Guides For Your On-Farm Research
Since the early 1980s, our mentors for research integrity behind farm products and practices were Dick and Sharon Thompson, a farm couple from Boone, Iowa. Dick Thompson has now passed on to many rewards in Heaven.
They were instrumental in founding the research and sharing organization, "Practical Farmers of Iowa" in 1985. PFI now includes 1,500 members and a broad array of highly energized crop and livestock farmers. Many members have followed the group's research findings into more "sustainable" farming systems and away from what has become the conventional GMO/chemical, corn/soybean habit. Check out Practical Farmers of Iowa's site at this link.
We often repeat Dick Thompson's comment: "Show me the data."

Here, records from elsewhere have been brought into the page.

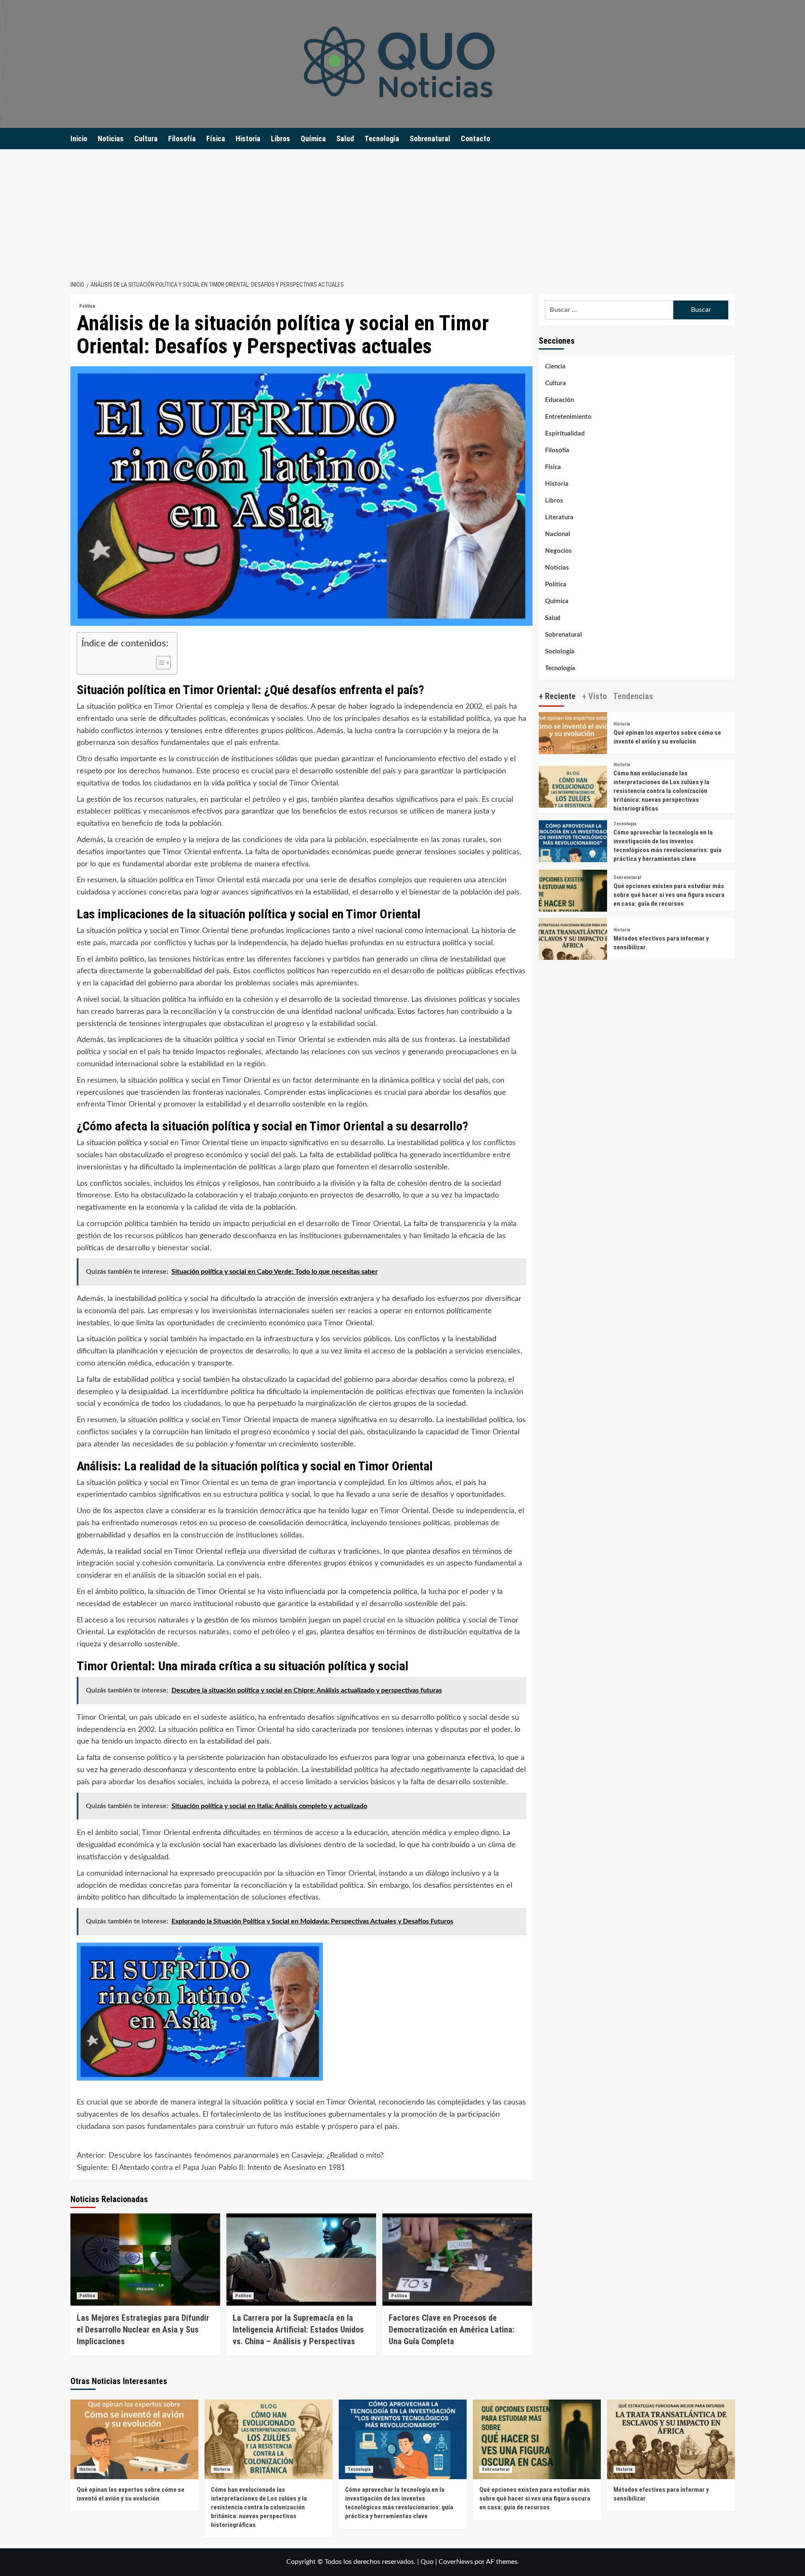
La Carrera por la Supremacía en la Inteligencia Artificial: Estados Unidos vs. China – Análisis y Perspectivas (298, 2329)
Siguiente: (211, 2168)
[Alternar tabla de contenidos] (159, 663)
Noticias (111, 138)
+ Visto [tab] (594, 696)
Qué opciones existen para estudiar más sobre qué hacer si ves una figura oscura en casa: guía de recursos (668, 894)
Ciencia (555, 366)
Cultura (146, 138)
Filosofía (182, 138)
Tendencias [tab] (633, 696)
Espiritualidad (565, 433)
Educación (559, 400)
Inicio (78, 138)
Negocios (558, 551)
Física (215, 138)
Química (313, 138)
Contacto (475, 138)
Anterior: (230, 2155)
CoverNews (456, 2561)
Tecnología (381, 138)
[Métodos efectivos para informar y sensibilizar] (573, 952)
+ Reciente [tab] (557, 696)
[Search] (729, 138)
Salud (345, 138)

And we've learned to fully appreciate that good random-rep data is hard to get. The first year we tested WakeUP on 30 farms, we arranged careful strip trials using the Practical Farmers random-rep protocol. That fall — 2009 — we received four usable sets of yield data. Our farmer friends really tried, but bad weather hit some, the combine monitor failed others, somebody mowed off the marker flags and so on. Fortunately, our expanding client base and innovative growers keep sharing information.
The facts are that in a season of abundant rainfall and with high-quality soils here in the upper Midwest, one treatment with WakeUP on soybeans typically "shows" a 3 to 5 bu. yield benefit the first season it's tried under typical field strip trial conditions. And on corn, that range is often 4 to 10 bushels. Unless you measure strip trials precisely with a weigh wagon and moisture meter, that response is hard to "see" in 65-bu. beans and 195-bu. corn. One of our research-oriented neighbors, Alan Karkosh, tells us that "It's hard to find anything that consistently gives me a 5-bu. yield gain."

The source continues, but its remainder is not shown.